É política porque a questão envolve conflitos distributivos, quem recebe o que das burras do Tesouro e quem paga. É de governança porque o gasto fiscal questionável ou ocioso decorre de autonomias legais (como do Judiciário) ou no grito (corporações influentes e intimidatórias, como militares). O governante é a peça mais frágil, às vezes descartável, dos embates por privilégios.
A República e sua governança modeladas pela Constituição de 1988 pressupunham a economia crescendo ao menos 3,5% ao ano para bancar o custo da estrutura federativa e seu aparato administrativo, além dos direitos do Estado de bem-estar. De algum modo, emulou os EUA, cuja federação tem ampla autonomia, com o bem-estar europeu.
Talvez, por isso, Estados Unidos e Brasil enfrentem os maiores problemas entre as grandes democracias do Ocidente para se adequarem aos avanços da tecnologia e à impressionante expansão da China. A diferença é que os EUA são potência dominante, com PIB de US$ 20,8 trilhões; o nosso, de US$ 1,4 trilhão, só fala grosso com o agronegócio.
Eleitor chutou a política
O enigma é se vamos ou não conseguir desatar o enrosco, e isso na década em que tudo está em transformação acelerada tanto devido às tecnologias quanto à insatisfação da sociedade em toda parte com a sua situação, o seu futuro, os seus governantes, suas elites e com capacidade de reverberar sua revolta graças às redes sociais.
Bolsonaro (tal como Trump) se elegeu não pelas qualidades, mas pelos seus defeitos, como protesto do eleitor contra a corrupção e a criminalização da política pela Lava-Jato. Nos EUA, Trump captou a revolta da classe média empobrecida com a perda de empregos pela migração de fábricas para a China, com a percepção de desprezo das elites intelectuais e dos graúdos de Wall Street. Trump perdeu por não entregar o que prometera. Joe Biden começa gastando pesado, US$ 1,9 trilhão, para não repetir tais erros de Trump e de Obama.
E voltamos ao Brasil. Hoje está claro que Bolsonaro, militares, o ministro Paulo Guedes, os neoaliados do Centrão estão desequipados para promover as transformações necessárias, ainda que a percebam.
Dois estorvos estruturais
O que nos defronta, e nos desafia, são dois obstáculos estruturais só superáveis com planejamento, programa de longo prazo, equipe com a sofisticação intelectual da dupla “Larida”, de André Lara Resende e Pérsio Arida, autores centrais do Plano Real, e presidente eleito com apoio de uma coalizão política transformadora. Coisa para 2023.

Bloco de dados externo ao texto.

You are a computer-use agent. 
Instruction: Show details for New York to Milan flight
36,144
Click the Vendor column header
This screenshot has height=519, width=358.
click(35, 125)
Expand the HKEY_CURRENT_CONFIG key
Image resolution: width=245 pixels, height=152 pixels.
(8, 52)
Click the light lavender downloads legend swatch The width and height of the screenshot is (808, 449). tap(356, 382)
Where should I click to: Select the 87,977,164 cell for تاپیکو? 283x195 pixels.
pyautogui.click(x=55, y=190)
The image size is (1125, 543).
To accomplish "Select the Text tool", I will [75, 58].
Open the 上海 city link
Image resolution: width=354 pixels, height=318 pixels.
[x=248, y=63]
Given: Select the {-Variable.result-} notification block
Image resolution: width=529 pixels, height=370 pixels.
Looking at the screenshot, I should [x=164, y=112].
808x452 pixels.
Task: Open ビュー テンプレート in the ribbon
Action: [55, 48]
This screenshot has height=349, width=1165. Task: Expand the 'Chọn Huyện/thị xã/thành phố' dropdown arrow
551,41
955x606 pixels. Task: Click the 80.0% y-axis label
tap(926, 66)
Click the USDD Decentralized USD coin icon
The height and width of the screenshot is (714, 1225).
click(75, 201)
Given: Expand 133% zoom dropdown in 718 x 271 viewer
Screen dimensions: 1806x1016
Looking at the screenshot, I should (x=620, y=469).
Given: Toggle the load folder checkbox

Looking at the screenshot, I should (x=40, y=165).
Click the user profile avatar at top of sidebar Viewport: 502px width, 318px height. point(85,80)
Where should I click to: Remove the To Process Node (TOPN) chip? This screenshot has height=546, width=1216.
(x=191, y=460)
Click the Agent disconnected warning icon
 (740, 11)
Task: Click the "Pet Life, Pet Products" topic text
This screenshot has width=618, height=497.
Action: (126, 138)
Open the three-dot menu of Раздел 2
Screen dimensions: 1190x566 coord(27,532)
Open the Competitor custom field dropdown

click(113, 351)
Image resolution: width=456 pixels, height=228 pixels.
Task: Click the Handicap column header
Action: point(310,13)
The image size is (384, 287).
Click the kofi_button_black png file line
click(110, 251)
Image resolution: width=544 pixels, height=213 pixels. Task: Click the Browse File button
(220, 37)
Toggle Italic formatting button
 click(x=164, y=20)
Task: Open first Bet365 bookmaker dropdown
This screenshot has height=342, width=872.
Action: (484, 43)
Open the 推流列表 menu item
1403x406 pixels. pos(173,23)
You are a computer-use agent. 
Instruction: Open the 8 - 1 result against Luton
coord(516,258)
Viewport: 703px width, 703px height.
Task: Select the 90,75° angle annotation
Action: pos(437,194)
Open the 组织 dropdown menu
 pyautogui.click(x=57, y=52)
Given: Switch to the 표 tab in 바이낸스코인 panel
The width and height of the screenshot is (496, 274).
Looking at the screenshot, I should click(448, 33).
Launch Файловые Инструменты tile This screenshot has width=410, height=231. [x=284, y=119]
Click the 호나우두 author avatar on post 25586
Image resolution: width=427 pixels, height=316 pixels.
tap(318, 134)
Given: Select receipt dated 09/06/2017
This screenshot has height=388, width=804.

O 1º obstáculo é a falta entre governante e parlamentares de visão sobre o significado do desenvolvimento e como acioná-lo. O 2º é a vocação do presidente atual para o negacionismo irracional, sequela de sua inexperiência para montar equipe, gerenciar pessoas, aprovar planos e nomear prioridades. É o que é e se desespera com isso.
Qualquer programa de desenvolvimento sério, no qual já nem precisa como no passado da mão forte do Estado, teria de começar ligando os botões do crescimento sem inibição, com foco na criação de emprego, na infraestrutura de transportes, energia e comunicações, na saúde pública e educação profissionalizante tecnológica, na modernização das empresas, sobretudo industriais. A questão fiscal implica fazer a burocracia servir aos constituintes, ao contrário do que é hoje.
93 milhões de dependentes
Conhecer as entranhas do Brasil também é essencial. O economista Fernando Montero apurou em 2017 que havia 77 milhões de pessoas recebendo renda do Estado entre Bolsa Família, Seguro Desemprego, Abono, LOAS/RMV e INSS. Ou 93 milhões, com os servidores públicos e militares, entre ativos e inativos. Tais números só cresceram.
Isso significa que depende do Estado mais da metade da população em idade ativa. Que tal? Sim, o Brasil tem deficit. Mas o deficit real é de inteligência, e há quem se oponha. O ex-secretário da Receita Everardo Maciel lembra o brado nefasto do general fascista Millán-Astray, ao interromper discurso do reitor da Universidade de Salamanca, na Espanha franquista: “Abaixo a inteligência! Viva a morte!” Tem quem faça ameaças semelhantes no Brasil da pandemia.